司文勉成心将嘴闭得牢,神气活现地看向自己这儿子;阿丰直勾勾地瞧着他爸爸的嘴,野心勃勃地要到对方嘴里去挖。福伯一来见了这场景,说多大点事儿啊,就把另半只西瓜的正中精华挖与阿丰吃。司文勉哼哼唧唧不开心了一阵,心想那是我的西瓜。
医生说司文勉的腿要好好护养,不过即便照料得好,这辈子怕也是难于跑跳了。司文勉听说后心平气和地接受了,认为自己这个斯文体面人,根本不需要跑跳这项功能。而司远阳听后则大感痛心,想着儿子那一蹦三尺高的样子,顿觉不会跳脚的司文勉简直就像失去了灵魂,一点生气都没有了。
住院半个月后,司文勉在车队的护送下移驾回家。因为腿未好利索,所以上上下下时少不得要人扶一把、抱一下。司远阳将他抱出车门,大步流星地迈进家中。主子玩呢,佣人们哪敢看,都开始作鸟兽散。而司远阳见他仍僵着身子仿佛受罪似的,便诓他说:“我晓得你怕丢人,所以你现在千万不要抬头,周围有好多人看着你呢。”
司文勉耳尖红透,只恨自己两条腿没用,却碍于这么多人看着,只得僵着,温驯地将头埋着,随着对方的走动轻轻擦着对方的胸膛。
司远阳眼里渗入笑意,气定神闲地搂着人,穿过空无一人的内院。
司文勉等过了好半天才反应过来受骗,又老流氓老混账地与对方吵了一架。通常的,这父子两人之间吵架是随吵随好,好像有钱人家的饭菜,不留过夜的。这一次也是如此,晚饭后吵了半个钟点便鸣金收兵,接下来的谑笑打闹就被一条毯子掩埋了,只作了半夜悉悉索索的摩擦动作声。
安东明的尸体正像他自己所说的,被打了很多很多窟窿,一眼望得穿,连全尸都不算,所以不能在追悼会上陈列出来,供亲朋好友们瞻仰洒泪。他的老爹安部长前些年就去世了,所以他的名字就像他的尸体一样逐渐冷了下去,几乎没有人怀念他。只有赌友们在牌桌上,偶尔回忆起他精湛的赌技、高深莫测的笑容、一手烟枪一手牌的姿态,才会唏嘘一番,生出些佳人再难得的感慨来。

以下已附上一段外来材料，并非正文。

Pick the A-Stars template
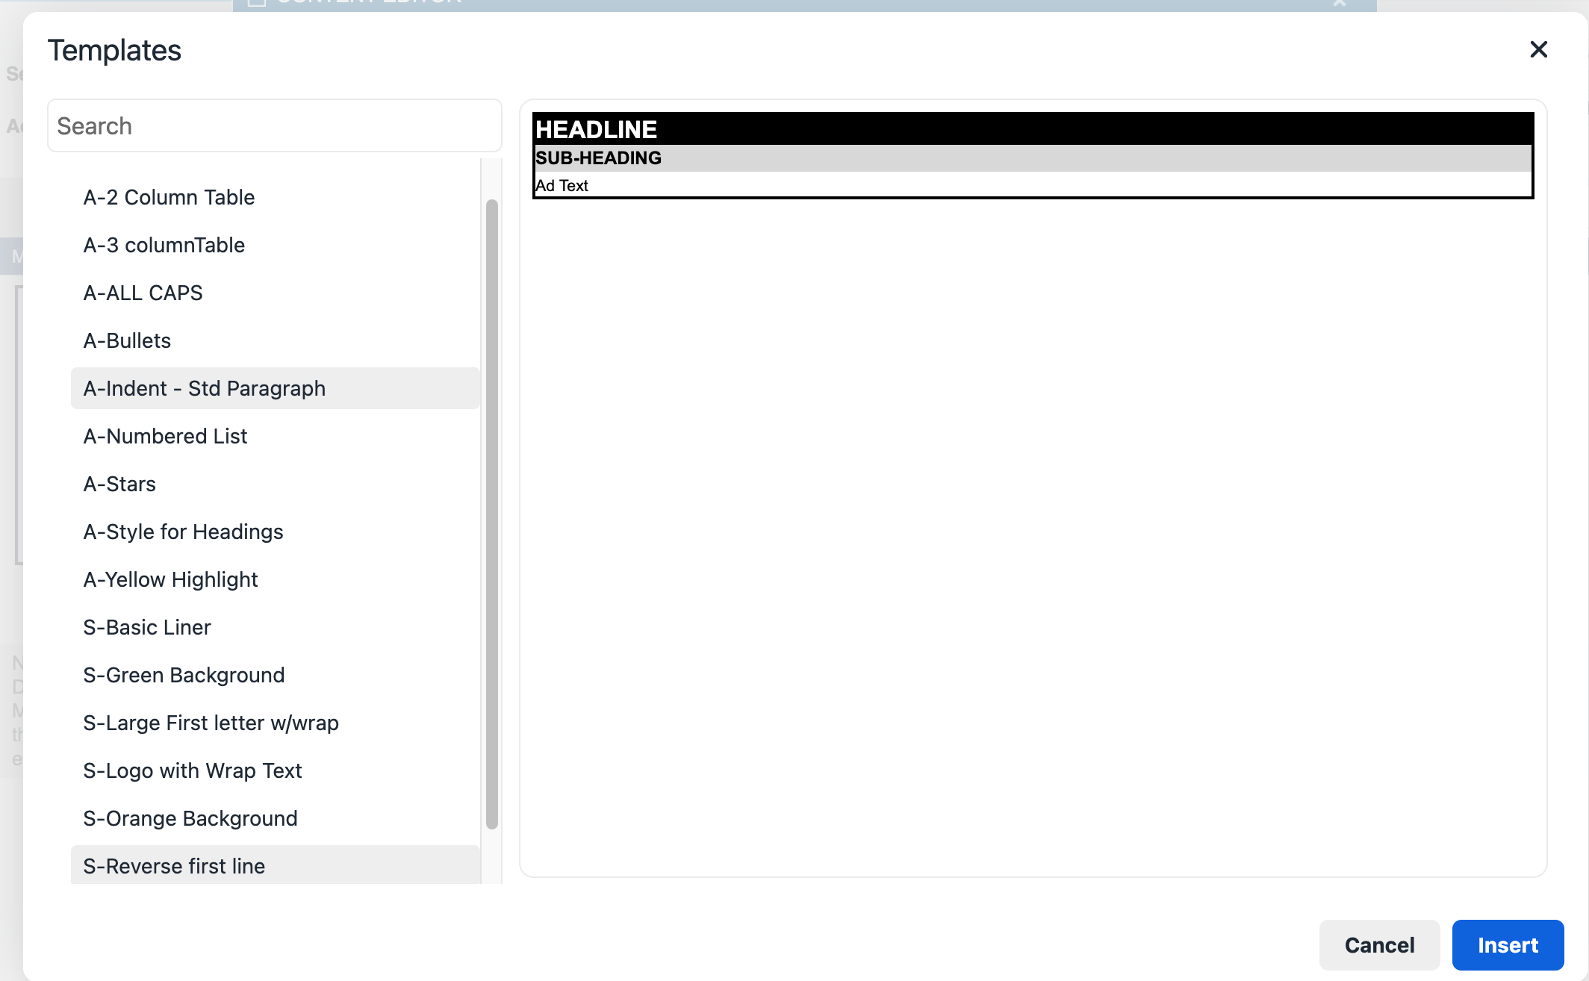Screen dimensions: 1589x981 click(x=119, y=484)
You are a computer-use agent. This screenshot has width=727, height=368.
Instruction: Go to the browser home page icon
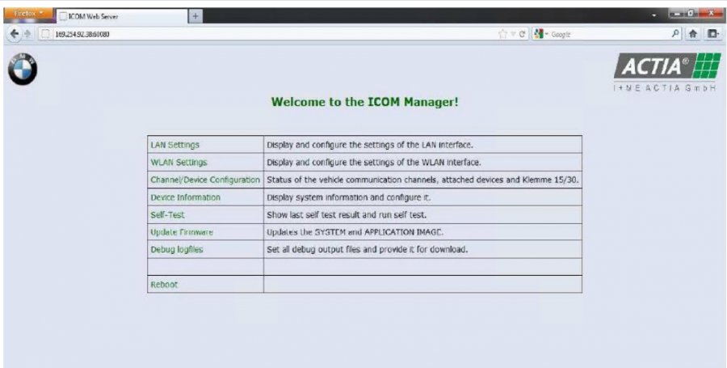[x=693, y=35]
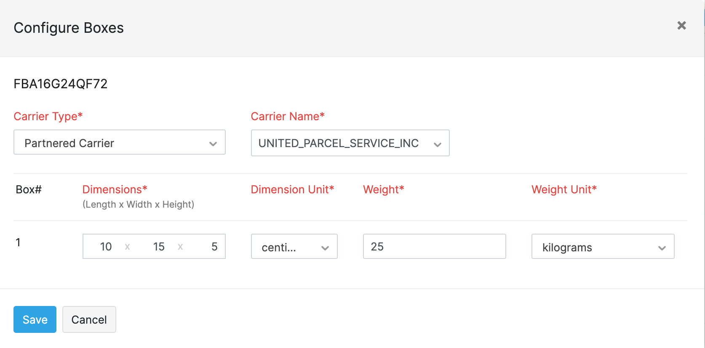Click the Dimensions column header
This screenshot has height=348, width=705.
pos(115,190)
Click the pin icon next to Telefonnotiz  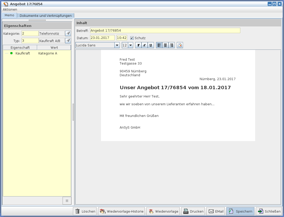pos(68,33)
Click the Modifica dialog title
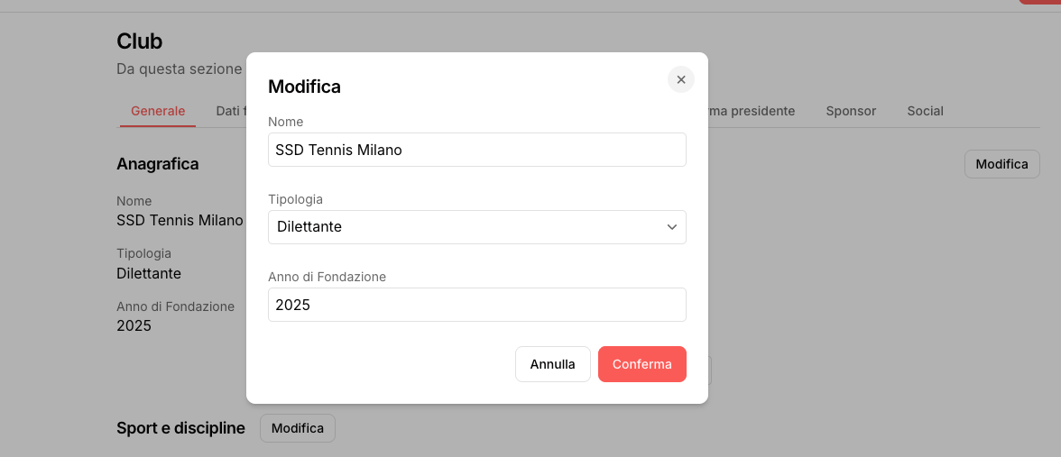This screenshot has width=1061, height=457. click(x=304, y=87)
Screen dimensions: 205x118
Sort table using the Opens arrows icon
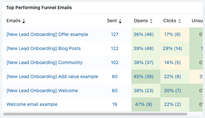[x=151, y=21]
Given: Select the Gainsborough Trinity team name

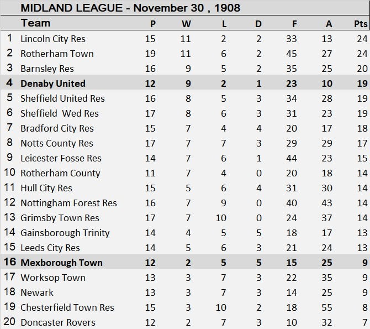Looking at the screenshot, I should click(x=65, y=233).

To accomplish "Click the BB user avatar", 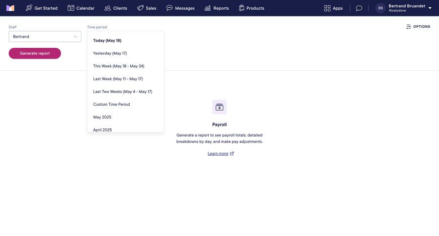I will 380,8.
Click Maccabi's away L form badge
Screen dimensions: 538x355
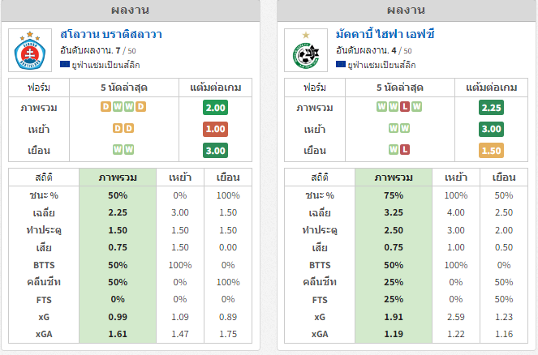pos(405,149)
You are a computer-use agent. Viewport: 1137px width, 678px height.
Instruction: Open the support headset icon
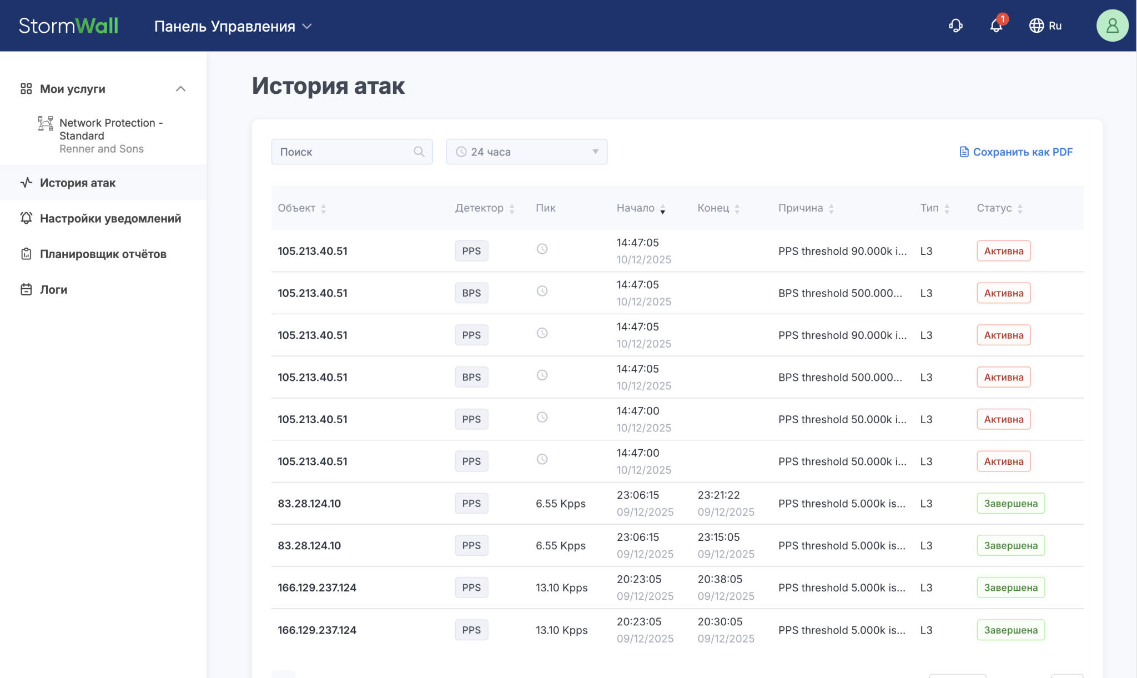(955, 26)
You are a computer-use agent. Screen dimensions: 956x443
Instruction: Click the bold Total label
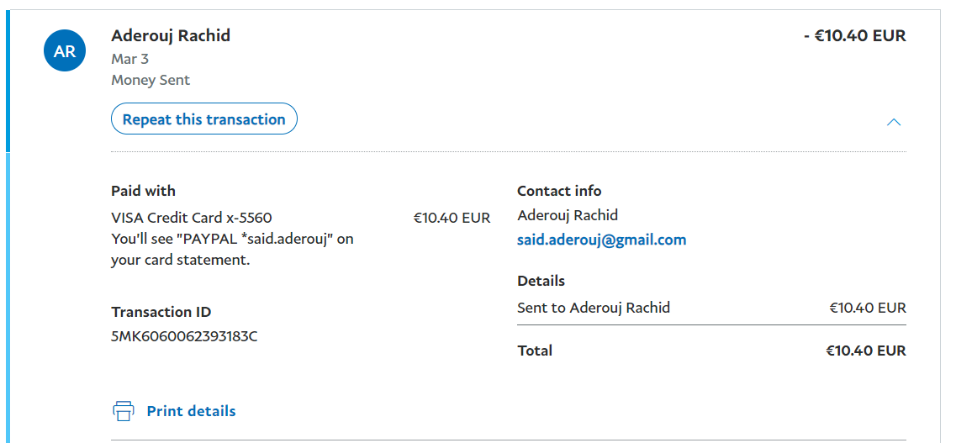point(535,351)
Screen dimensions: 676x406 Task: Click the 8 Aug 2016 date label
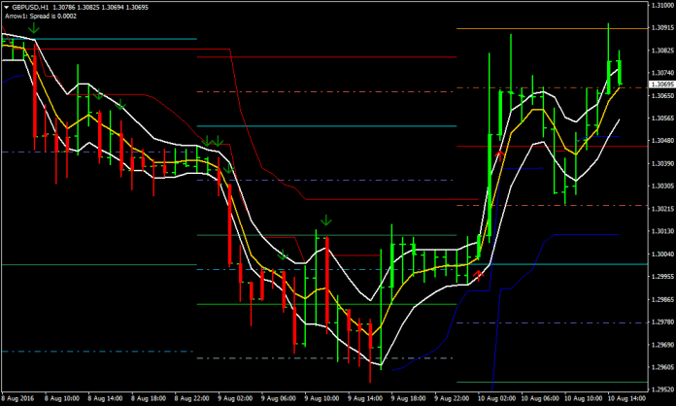pyautogui.click(x=20, y=398)
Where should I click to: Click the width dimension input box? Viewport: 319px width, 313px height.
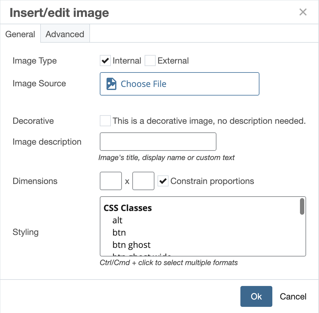click(x=111, y=181)
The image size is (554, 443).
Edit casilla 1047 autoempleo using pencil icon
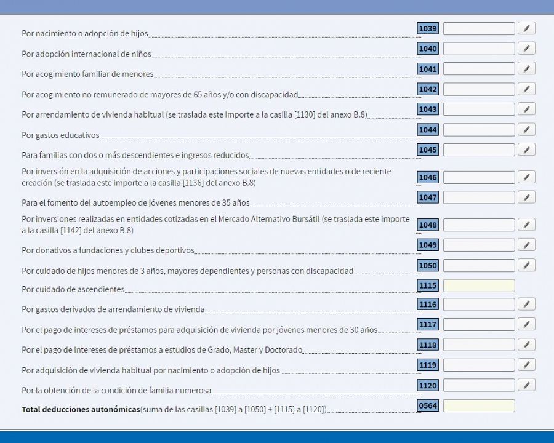526,198
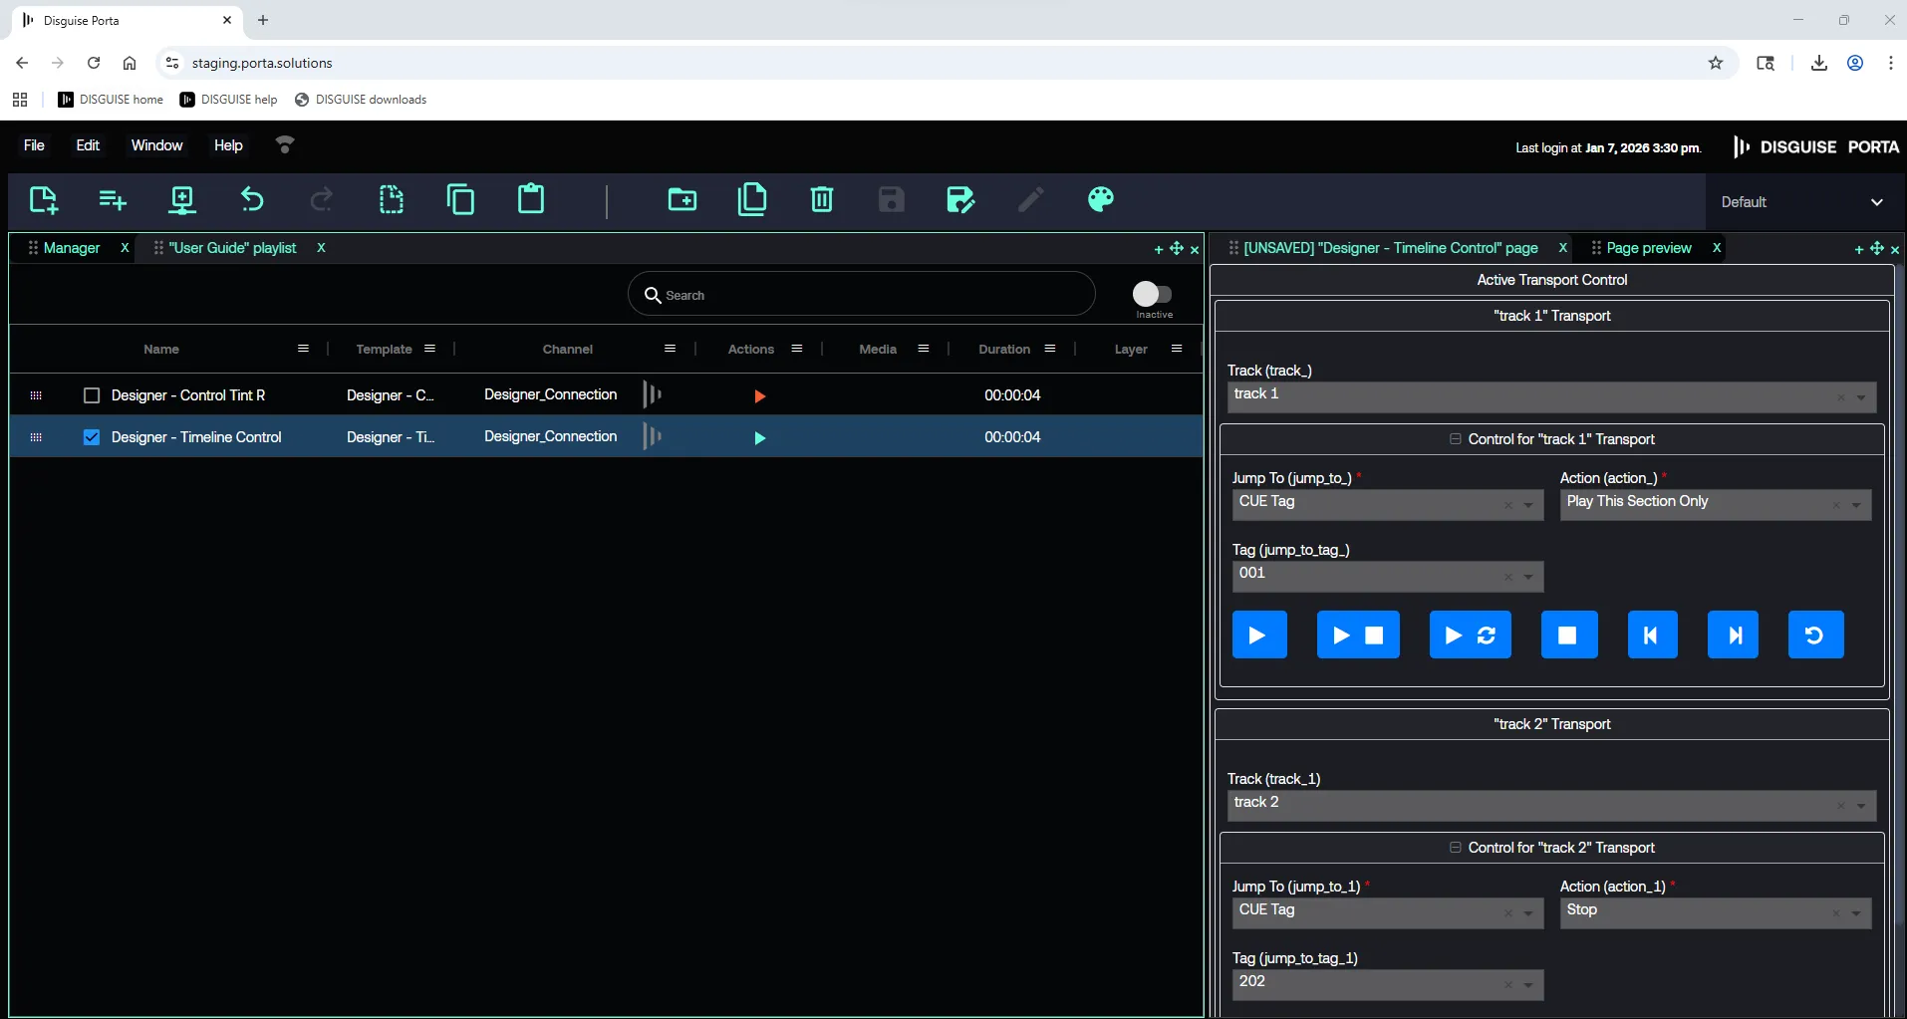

这一两年里,司文勉发现自己的腿脚的确是不利索了。每逢阴雨天气,那膝盖腿骨里就像有人在拿钻子钻,疼得叫都叫不出。走路也走不快了,只能常年像个绅士一样地慢走。这点本没有什么,但不利于他和司远阳发脾气时赌气地跑走,脚下拖泥带水的步伐不能配合脸上不可饶恕的怒容,通常还未走出房间就被司远阳捉了回来,总比不上从前那种气势汹汹、酣畅淋漓的横冲直撞,叫司远阳追在他屁股后面跑。
前两天,他缩成一团窝在沙发里看杂志,忽然问家长:“你现在是不是很有钱?”
司远阳看他这副没心没肺的样子,只笑微微地不说话,看他到底要说些什么。
司文勉翻了一页,眼睛盯在杂志上,漫不经心地问:“你现在有多少个女人啊?除了那个成五,还有几个啊?”
司远阳在他边上坐下,只是笑望着他,一句话也不答。司文勉啪一声合上杂志,也回望过去,脸板得紧紧的:“看什么,我问你呀。”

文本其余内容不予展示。